You know sometimes ii just wonder if there might be a time when my classmates wouldn’t walk in on my ‘time’ and talk. Why can’t they just pee and get out. Get in, drain and get out. No chitchat. No hi or Wassup..God!! Why??

Saturday, July 04, 2009

Taming The Shrew!

I have always been an obstinate child. This has been a cause of constant worry for my parents. They have had courses in good parenting for all these years and yet never managed to figure out the reason why two perfectly obedient adults produced one crazy rebellious fool. There have been annoyed aunts and grand aunts who have been unable to figure out the cause of my unhealthy disposition coupled by a healthy disregard for anything religious. The legend goes that I was a very ‘good boy’ till my last school year; it never can be confirmed. Reports keep varying. What changed though is a mystery even I do not remember, though I think the basic catalyst would be the song ‘Its my life’ by Jon Bon Jovi. It was a rage in our SSC days, and somehow it seeped into my unconscious.

After 6 years and multiple character diagnostics later, I have been labeled as the ‘psycho’ in the family. The long hair and unshaven beard doesn’t help my image either, but I like it. I am the guys my neighbourhood moms warn their kids about. I am actually the person who can say “I am not useless; I can be used as a bad example.” But all said and done, I have disappointed my parents hugely. Often I have felt sorry for that, have tried to apologise in my own way; but efforts have failed and disappointment doubled.

Being born in a Brahmin family has its advantages. I have been lucky enough to be able to see the culture and rituals and the customs of a very huge limb of the tree of Indian society.
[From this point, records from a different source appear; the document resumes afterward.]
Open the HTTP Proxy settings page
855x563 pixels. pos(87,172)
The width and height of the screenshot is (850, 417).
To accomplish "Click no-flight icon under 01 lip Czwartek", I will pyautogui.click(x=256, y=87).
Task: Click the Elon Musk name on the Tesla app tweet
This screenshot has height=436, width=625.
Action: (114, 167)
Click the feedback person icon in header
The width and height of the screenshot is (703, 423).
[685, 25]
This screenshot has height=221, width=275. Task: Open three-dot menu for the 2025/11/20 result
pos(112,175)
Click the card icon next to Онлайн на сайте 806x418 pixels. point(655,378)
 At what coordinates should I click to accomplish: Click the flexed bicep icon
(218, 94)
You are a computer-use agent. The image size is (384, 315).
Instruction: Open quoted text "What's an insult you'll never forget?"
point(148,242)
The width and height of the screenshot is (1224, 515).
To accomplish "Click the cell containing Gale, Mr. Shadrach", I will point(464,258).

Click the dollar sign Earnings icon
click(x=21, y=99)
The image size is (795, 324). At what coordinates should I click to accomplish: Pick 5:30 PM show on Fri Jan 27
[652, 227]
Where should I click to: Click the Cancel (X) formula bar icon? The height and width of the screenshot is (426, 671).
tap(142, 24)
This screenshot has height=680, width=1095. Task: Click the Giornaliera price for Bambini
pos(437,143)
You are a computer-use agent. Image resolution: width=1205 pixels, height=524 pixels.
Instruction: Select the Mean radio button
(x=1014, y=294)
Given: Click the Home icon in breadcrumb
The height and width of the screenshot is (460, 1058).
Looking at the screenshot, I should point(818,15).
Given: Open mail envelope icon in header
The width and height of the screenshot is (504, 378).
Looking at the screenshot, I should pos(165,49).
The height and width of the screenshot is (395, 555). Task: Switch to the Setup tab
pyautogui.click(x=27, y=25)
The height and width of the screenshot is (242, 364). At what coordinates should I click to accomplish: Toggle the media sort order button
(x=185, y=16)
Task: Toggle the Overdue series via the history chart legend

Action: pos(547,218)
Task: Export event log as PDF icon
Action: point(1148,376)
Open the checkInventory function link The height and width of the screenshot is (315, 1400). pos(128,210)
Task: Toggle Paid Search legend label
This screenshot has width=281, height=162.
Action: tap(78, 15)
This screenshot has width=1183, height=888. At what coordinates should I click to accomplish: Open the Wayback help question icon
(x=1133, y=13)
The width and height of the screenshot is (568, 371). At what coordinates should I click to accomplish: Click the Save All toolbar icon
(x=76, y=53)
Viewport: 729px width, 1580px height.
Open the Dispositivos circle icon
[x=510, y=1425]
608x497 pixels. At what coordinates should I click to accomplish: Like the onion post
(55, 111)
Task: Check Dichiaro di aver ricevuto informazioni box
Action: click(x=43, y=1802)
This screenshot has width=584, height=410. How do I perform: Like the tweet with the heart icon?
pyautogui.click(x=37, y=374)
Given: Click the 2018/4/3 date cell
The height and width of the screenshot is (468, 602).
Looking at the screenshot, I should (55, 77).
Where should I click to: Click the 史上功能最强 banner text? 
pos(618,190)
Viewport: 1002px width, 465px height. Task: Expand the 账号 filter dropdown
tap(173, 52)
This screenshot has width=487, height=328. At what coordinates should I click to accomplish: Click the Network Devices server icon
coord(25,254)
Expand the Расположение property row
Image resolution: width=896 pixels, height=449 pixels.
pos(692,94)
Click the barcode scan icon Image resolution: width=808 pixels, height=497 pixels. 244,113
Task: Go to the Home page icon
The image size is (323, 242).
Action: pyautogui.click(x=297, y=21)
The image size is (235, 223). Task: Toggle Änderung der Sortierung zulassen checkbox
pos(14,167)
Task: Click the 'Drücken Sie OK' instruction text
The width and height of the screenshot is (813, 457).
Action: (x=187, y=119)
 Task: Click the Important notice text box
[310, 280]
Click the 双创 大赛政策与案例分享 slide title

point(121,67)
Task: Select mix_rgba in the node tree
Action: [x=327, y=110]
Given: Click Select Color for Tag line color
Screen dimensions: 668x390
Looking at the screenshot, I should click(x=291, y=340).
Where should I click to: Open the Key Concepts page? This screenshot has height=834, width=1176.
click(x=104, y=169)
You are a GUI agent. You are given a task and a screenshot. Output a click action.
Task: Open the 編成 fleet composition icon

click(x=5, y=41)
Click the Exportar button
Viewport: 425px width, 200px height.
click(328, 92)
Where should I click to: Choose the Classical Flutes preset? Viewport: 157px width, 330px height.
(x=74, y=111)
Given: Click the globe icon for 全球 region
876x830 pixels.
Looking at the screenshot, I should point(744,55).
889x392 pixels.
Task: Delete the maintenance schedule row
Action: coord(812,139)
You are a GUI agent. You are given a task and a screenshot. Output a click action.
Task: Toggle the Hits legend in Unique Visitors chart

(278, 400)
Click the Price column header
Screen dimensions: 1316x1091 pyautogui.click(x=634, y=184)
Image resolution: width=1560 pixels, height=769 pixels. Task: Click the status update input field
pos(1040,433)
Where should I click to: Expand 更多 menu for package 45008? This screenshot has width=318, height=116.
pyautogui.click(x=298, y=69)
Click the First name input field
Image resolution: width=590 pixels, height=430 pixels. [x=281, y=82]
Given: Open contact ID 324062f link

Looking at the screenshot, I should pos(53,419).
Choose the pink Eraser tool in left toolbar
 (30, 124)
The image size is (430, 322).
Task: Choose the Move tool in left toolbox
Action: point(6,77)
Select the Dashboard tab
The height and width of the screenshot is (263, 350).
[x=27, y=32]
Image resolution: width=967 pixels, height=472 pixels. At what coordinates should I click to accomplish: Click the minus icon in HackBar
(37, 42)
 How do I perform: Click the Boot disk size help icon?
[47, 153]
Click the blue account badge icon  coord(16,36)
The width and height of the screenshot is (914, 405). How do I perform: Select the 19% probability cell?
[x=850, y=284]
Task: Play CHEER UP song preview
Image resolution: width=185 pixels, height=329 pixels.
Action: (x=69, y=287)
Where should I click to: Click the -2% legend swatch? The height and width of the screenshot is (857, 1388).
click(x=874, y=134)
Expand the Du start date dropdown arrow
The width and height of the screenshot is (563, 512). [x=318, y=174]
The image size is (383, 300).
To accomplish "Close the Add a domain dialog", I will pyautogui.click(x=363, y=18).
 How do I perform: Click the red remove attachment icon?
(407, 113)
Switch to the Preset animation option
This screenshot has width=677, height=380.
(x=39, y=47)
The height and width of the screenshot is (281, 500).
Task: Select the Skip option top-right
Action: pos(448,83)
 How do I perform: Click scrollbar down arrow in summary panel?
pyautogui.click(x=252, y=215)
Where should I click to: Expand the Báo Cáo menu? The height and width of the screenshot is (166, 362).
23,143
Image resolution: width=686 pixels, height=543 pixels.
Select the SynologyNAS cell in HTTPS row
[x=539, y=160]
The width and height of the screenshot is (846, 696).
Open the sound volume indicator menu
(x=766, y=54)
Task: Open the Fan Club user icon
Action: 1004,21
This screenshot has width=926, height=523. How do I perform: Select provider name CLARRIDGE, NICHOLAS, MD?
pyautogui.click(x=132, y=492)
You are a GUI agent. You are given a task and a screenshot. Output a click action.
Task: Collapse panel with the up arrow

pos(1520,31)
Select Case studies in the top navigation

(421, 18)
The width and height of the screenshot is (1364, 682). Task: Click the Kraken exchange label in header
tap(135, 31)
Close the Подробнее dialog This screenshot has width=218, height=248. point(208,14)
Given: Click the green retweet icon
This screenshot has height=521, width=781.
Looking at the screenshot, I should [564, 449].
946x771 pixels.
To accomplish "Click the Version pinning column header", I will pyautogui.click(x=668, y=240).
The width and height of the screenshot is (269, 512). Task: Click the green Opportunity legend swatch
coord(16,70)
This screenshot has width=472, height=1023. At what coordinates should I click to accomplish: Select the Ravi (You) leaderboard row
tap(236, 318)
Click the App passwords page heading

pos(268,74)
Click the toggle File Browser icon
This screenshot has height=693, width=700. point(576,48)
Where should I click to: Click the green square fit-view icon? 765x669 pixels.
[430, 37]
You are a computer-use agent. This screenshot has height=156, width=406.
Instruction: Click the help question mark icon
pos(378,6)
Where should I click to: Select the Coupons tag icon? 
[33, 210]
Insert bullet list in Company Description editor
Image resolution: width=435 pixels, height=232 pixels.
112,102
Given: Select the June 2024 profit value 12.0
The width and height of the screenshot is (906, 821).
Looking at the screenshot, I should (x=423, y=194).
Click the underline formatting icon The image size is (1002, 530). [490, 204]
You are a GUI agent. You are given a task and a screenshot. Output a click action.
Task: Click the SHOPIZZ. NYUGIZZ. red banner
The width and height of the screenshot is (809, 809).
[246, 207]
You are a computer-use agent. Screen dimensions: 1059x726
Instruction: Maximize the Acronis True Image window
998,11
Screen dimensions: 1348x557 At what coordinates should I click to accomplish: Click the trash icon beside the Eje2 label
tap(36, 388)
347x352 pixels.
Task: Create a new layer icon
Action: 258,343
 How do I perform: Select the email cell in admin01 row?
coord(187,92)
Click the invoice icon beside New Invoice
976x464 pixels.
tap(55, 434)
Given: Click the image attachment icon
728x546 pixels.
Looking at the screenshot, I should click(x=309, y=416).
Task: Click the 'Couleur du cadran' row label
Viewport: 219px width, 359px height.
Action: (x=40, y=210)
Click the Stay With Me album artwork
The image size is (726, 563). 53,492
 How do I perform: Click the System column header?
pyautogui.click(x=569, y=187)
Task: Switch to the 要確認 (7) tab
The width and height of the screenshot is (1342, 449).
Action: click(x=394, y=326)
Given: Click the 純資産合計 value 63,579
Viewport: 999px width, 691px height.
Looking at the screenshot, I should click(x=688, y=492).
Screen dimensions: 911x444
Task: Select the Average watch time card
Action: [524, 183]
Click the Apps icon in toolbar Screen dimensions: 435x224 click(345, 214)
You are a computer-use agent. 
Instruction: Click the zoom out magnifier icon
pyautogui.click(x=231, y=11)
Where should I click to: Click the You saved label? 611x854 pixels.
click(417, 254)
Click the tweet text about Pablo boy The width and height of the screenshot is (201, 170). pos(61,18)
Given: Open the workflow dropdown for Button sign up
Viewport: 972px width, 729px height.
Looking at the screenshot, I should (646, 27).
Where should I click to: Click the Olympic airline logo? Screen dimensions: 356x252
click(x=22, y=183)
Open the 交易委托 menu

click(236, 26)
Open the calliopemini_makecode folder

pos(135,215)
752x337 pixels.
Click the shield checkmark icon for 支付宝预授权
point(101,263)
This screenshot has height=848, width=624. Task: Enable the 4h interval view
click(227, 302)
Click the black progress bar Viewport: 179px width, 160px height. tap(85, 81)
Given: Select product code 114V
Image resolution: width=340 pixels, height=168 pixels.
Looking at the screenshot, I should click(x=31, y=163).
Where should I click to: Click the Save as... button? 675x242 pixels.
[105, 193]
I cannot say much about the honest practices of the aforementioned things in the religious texts, for what I have seen has led me to the observation that we, Brahmins, generally are a very hypocritical and selfish lot. This, of course, is a personal opinion and you are right to throw stones at my house. But I say what I see. Hence, I retain my opinion of going against customs and not the religion itself. But that is a difficult choice to explain. So I never try to. This leads me to my second dilemma.

After years of deliberation and postponements, my parents have finally come to the decision that my thread ceremony shall be conducted. The arrival of a late monsoon that seems to be bent upon drenching the guests does not seem to deter them. Rain or flood, this will be done. The budget began as a modest middle class fare, but with the arrival of ‘unexpected guests’ has risen to astronomical heights. The explanation given is, as always, ‘I did not expect them to come’. This makes me wonder if people really give out invitations in order to invite or do they do it as a way of saying, “don’t bother”. The caterers, pundits and guests who visit do not hide their disgust at my lifestyle. Halls have been booked and itineraries prepared. My stuff has been shifted to my neighbour’s, who I suspect will not miss this opportunity to dig into my secrets. The atmosphere resembles a parliament with a score of voices screeching to have their opinion heard. I grin and bare it. The typo somehow fits, so I’ll leave it there.

As for me it remains to be seen if I shall outlast this assault upon my psyche. On the other hand, I never expected so many people to be so eager as to come watch me sit half naked and dripping wet in the chilling rain and recite mumbo jumbo that nobody understands. They expect me to now suddenly become a very obedient child, well versed in rituals and humble, honest and scrupulous in character. Bonne chance! I say.